_ABOUT THIS TASK_
In the listing below, find the line holding "Veelgestelde vragen (374, 1889)" and the line holding "Office du Tourisme (640, 491)". Write out those two lines and all lines between, exactly, and nothing more.

_INPUT RECORDS_
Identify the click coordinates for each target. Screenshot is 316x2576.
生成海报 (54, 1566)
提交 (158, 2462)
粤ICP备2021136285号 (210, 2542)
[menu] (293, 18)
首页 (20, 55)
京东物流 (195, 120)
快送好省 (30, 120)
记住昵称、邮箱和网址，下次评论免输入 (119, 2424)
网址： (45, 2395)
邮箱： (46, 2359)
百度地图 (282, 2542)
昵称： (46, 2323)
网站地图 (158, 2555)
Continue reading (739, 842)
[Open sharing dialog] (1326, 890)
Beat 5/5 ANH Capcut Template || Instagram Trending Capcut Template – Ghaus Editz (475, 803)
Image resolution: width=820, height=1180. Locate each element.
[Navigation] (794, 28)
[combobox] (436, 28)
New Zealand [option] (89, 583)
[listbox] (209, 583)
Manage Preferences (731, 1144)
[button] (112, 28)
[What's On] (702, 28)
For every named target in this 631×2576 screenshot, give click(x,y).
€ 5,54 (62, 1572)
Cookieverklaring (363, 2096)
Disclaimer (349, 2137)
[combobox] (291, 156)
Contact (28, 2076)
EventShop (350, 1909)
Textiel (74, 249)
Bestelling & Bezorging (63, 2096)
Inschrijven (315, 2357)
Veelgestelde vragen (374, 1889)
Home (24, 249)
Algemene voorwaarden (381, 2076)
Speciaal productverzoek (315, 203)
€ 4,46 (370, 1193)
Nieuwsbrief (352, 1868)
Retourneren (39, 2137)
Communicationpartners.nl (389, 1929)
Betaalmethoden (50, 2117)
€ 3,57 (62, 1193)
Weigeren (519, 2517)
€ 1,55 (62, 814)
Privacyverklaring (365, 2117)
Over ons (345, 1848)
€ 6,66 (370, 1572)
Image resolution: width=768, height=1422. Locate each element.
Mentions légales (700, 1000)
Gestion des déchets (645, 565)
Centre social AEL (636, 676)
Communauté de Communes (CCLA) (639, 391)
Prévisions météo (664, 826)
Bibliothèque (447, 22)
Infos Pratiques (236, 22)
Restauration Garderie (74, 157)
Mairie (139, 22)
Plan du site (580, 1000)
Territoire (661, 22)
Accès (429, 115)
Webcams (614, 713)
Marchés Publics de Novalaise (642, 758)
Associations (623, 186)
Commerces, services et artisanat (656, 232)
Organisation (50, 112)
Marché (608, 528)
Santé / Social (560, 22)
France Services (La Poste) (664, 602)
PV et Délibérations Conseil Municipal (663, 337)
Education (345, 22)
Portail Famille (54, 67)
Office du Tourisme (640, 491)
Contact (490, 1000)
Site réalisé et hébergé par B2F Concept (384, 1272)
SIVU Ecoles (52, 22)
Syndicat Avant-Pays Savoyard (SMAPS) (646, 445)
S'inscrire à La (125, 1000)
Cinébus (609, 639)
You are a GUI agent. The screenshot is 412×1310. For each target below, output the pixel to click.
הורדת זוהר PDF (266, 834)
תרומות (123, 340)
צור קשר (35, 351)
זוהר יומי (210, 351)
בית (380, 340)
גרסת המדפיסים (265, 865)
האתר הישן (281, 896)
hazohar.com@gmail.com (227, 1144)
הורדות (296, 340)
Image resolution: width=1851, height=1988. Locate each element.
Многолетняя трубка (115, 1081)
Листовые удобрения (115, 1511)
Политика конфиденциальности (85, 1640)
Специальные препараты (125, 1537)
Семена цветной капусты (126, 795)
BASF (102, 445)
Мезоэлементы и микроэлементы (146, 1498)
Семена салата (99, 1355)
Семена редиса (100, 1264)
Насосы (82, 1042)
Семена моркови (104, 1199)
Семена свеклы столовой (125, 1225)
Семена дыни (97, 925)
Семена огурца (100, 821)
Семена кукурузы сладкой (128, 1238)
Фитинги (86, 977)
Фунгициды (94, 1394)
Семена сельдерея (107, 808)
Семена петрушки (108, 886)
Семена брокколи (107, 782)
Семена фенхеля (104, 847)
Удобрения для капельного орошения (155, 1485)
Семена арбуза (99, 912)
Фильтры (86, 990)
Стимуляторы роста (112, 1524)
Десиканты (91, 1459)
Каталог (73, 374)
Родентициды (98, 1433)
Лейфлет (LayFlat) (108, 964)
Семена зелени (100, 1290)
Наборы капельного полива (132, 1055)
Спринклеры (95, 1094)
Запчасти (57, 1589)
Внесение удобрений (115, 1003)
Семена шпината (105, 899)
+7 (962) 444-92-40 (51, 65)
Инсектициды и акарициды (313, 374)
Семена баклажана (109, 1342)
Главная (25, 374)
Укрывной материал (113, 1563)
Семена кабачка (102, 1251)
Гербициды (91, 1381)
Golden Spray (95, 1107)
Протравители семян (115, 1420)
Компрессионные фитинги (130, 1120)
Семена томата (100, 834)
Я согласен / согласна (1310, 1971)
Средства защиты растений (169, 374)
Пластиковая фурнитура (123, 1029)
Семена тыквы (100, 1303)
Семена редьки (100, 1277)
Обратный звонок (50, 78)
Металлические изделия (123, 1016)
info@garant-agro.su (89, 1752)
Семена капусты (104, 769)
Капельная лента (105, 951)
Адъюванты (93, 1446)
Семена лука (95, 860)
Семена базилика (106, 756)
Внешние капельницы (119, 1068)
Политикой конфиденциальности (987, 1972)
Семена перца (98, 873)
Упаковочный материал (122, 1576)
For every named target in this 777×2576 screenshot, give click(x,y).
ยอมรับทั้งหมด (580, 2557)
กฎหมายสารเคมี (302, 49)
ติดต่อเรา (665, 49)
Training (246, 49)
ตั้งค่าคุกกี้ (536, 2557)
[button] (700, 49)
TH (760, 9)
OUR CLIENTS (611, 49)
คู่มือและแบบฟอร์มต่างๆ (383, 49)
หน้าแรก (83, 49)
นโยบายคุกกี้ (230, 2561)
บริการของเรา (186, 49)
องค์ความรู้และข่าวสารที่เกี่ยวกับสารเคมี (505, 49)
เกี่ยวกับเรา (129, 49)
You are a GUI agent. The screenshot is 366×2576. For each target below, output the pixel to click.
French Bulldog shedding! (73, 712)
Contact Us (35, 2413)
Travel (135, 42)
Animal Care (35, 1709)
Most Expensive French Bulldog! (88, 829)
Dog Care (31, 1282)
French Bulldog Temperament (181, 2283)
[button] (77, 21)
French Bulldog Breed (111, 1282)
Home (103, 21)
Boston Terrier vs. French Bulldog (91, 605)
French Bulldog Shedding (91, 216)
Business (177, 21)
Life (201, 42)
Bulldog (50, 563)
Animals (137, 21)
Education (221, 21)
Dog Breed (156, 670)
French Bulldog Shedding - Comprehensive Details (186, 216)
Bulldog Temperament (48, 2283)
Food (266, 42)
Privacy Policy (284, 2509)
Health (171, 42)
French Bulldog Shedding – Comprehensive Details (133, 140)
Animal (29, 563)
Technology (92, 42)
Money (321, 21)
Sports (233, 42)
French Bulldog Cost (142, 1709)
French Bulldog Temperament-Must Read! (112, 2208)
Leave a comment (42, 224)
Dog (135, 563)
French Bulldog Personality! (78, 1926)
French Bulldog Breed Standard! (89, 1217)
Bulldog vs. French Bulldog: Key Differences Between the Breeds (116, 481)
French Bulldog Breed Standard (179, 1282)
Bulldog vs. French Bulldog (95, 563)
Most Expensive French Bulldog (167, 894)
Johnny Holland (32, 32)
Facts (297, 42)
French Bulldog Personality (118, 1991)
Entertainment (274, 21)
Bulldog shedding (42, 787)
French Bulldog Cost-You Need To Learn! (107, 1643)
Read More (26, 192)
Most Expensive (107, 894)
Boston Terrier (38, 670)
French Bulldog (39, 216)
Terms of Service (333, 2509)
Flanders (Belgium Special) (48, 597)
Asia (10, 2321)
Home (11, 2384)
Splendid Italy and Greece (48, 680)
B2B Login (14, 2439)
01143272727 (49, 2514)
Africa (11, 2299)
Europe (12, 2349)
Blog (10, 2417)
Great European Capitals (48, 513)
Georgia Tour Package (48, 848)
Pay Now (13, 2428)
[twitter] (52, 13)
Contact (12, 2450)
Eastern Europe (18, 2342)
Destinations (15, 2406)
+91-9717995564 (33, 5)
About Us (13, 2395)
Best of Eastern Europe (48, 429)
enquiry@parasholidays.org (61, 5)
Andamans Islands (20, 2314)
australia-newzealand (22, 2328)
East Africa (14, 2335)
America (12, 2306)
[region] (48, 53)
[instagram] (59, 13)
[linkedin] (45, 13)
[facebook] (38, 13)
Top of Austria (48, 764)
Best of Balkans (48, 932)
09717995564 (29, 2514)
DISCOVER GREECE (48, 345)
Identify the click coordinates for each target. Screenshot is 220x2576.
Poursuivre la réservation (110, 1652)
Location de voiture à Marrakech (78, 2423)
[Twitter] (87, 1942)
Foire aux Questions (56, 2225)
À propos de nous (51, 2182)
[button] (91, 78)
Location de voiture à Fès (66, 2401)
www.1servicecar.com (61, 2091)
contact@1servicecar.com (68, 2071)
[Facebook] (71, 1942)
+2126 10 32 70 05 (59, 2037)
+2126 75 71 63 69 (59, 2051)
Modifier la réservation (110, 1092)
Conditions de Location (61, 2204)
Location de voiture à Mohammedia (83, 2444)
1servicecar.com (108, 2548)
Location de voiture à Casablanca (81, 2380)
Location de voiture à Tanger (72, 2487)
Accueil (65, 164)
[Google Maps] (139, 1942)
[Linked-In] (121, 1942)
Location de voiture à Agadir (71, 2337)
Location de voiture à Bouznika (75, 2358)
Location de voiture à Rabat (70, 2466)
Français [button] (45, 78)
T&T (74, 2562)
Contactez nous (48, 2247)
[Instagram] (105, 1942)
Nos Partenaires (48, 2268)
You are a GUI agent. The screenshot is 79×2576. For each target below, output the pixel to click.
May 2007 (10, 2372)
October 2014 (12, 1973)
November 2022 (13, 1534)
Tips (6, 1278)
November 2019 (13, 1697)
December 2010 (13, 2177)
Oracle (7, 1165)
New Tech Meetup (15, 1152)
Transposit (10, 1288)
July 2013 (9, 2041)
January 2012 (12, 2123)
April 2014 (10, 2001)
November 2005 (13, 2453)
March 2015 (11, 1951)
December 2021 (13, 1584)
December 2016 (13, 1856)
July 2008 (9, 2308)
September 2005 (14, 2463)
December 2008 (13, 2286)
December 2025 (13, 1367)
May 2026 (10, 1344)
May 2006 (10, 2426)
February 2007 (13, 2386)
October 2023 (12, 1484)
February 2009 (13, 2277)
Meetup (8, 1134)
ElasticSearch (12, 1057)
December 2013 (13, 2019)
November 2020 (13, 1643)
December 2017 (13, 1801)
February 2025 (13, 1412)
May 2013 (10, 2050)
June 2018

_SOLUTION_
Veelgestelde vragen (374, 1889)
Home (24, 249)
Algemene voorwaarden (381, 2076)
Speciaal productverzoek (315, 203)
€ 4,46 (370, 1193)
Nieuwsbrief (352, 1868)
Retourneren (39, 2137)
Communicationpartners.nl (389, 1929)
Betaalmethoden (50, 2117)
€ 3,57 (62, 1193)
Weigeren (519, 2517)
€ 1,55 (62, 814)
Privacyverklaring (365, 2117)
Over ons (345, 1848)
€ 6,66 (370, 1572)
Image resolution: width=768, height=1422. Locate each element.
Mentions légales (700, 1000)
Gestion des déchets (645, 565)
Centre social AEL (636, 676)
Communauté de Communes (CCLA) (639, 391)
Prévisions météo (664, 826)
Bibliothèque (447, 22)
Infos Pratiques (236, 22)
Restauration Garderie (74, 157)
Mairie (139, 22)
Plan du site (580, 1000)
Territoire (661, 22)
Accès (429, 115)
Webcams (614, 713)
Marchés Publics de Novalaise (642, 758)
Associations (623, 186)
Commerces, services et artisanat (656, 232)
Organisation (50, 112)
Marché (608, 528)
Santé / Social (560, 22)
France Services (La Poste) (664, 602)
PV et Délibérations Conseil Municipal (663, 337)
Education (345, 22)
Portail Famille (54, 67)
Office du Tourisme (640, 491)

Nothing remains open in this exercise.